Début 2018, l’officine dans l’est du pays avait été cambriolée à trois reprises. Sur le banc des prévenus s’est retrouvé lundi matin un de ses clients accro aux antidouleurs.
Dafalgan, Motilium, Valium… À côté de l’antidouleur Valtran, uniquement délivré sur ordonnance, c’est aussi toute une série de médicaments et de l’argent qui avaient disparu dans une pharmacie de Wasserbillig entre février et mai 2018. En l’espace de trois mois, l’établissement avait été cambriolé à trois reprises. Une tentative n’avait pas abouti. Mais à part un témoin pour le premier cambriolage la nuit, quelques traces de sang recueillies sur les lieux du crime après le deuxième fait, les autorités n’avaient pas pu récolter d’indices les menant sur une bonne piste.

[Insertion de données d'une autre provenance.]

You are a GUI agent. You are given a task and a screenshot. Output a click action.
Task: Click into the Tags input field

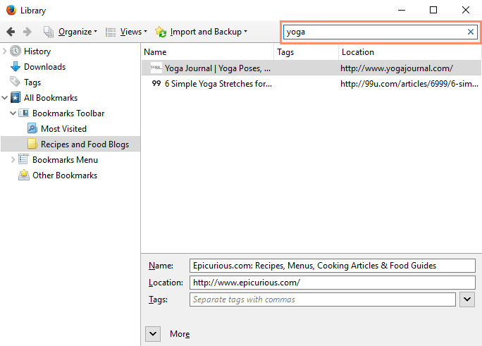[323, 299]
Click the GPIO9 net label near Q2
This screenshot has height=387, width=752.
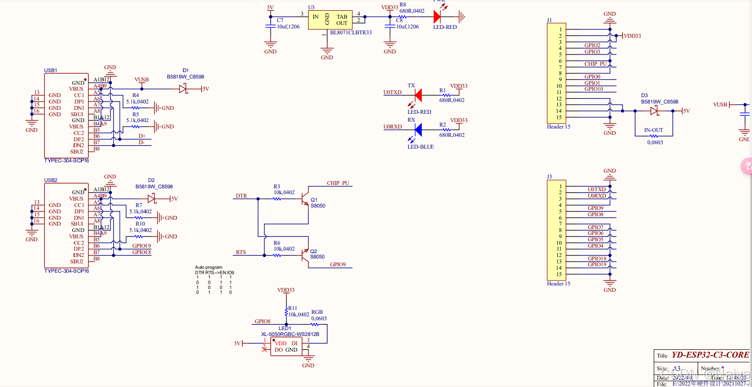(x=337, y=264)
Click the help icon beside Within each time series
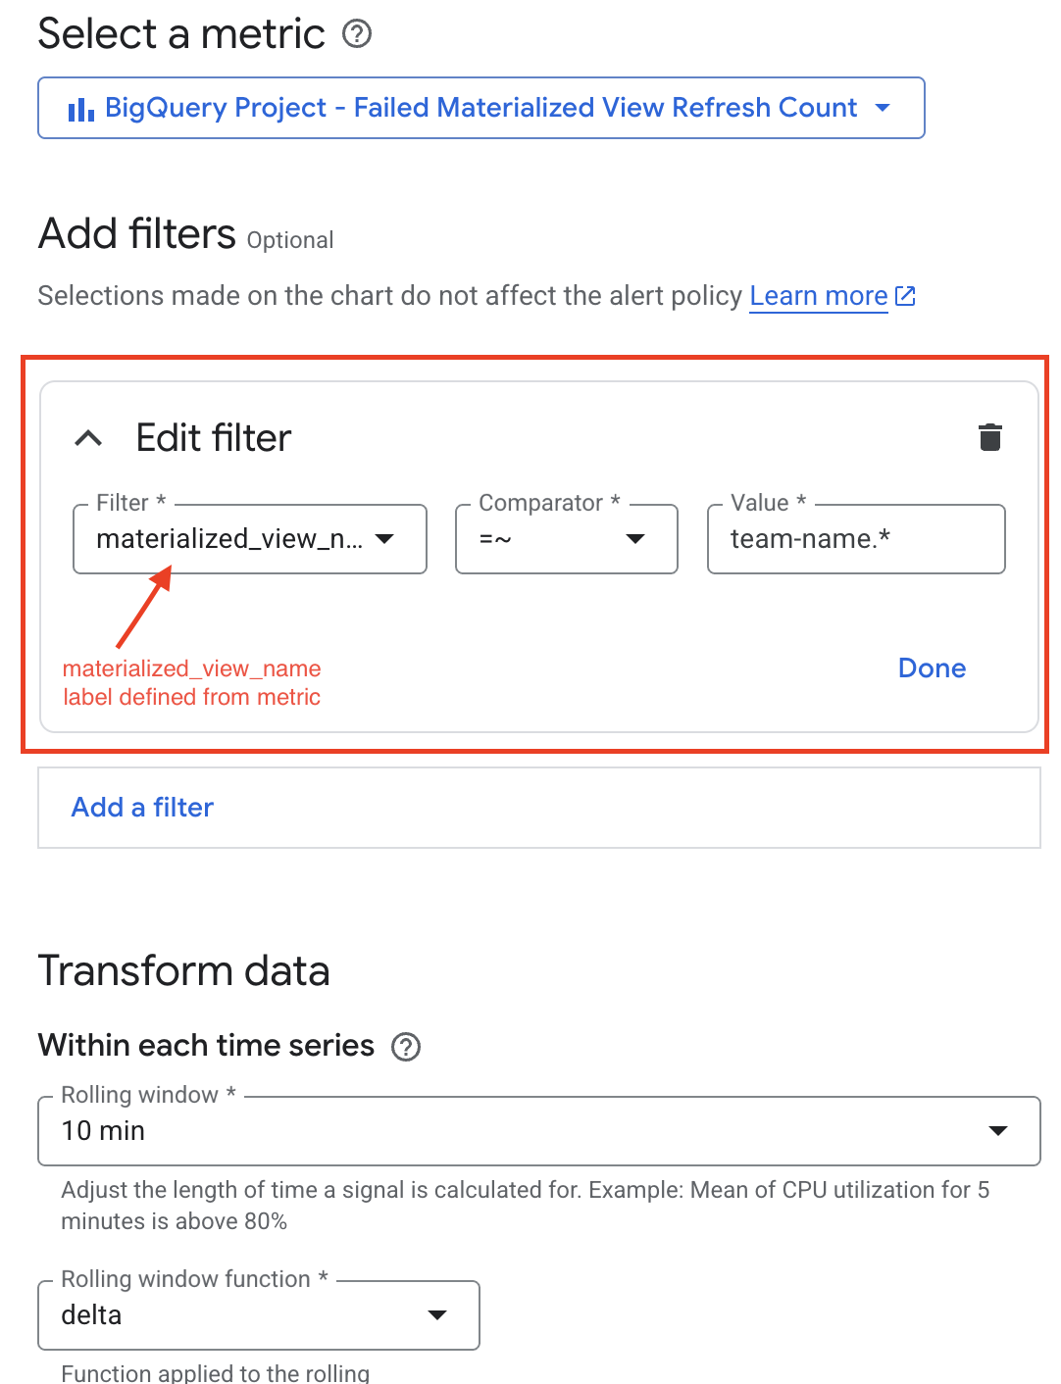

Il a fallu attendre le cambriolage en date du 24 mai 2018 pour qu’un suspect atterrisse dans leur viseur. Après ce dernier fait, l’un des clients de l’officine s’était en effet présenté avec un rouleau de pièces de 50 centimes pour payer. Un rouleau comme celui qui avait disparu. La disparition de boîtes de l’opioïde Valtran lors des précédents cambriolages avait aussi attisé les soupçons des responsables de la pharmacie sur cet homme, âgé aujourd’hui de 37 ans. Selon leurs dires, c’est le seul membre de leur patientèle qui, muni d’une ordonnance, se procurait régulièrement cet antidouleur. «On lui avait dit qu’on ne pouvait lui en vendre tous les jours, qu’il devait aller plus doucement», se souvient l’une des employées de la pharmacie.
Des traces ADN retrouvées sur un tiroir
Saisie de l’enquête, la police de Grevenmacher avait relevé que le trentenaire s’était manifesté comme témoin lors du premier cambriolage le 5 février… En présence de tous ces indices, le parquet avait ordonné une perquisition à son domicile. Au total, 32 boîtes de Dafalgan, Tramal et autres médicaments y avaient été découverts dans un sac. Si, dans un premier temps, il avait dit que ce stock provenait de son père décédé, on avait vite vu, grâce à la date de péremption, qu’il s’agissait d’un lot plus récent. Le trentenaire avait fini par reconnaître le cambriolage du 24 mai. Mais c’est tout. Pour le fait de début février, il n’avait été que témoin, avait-il assuré. Il aurait été réveillé par un grand boum. En s’approchant du lieu du crime, il se serait juste blessé.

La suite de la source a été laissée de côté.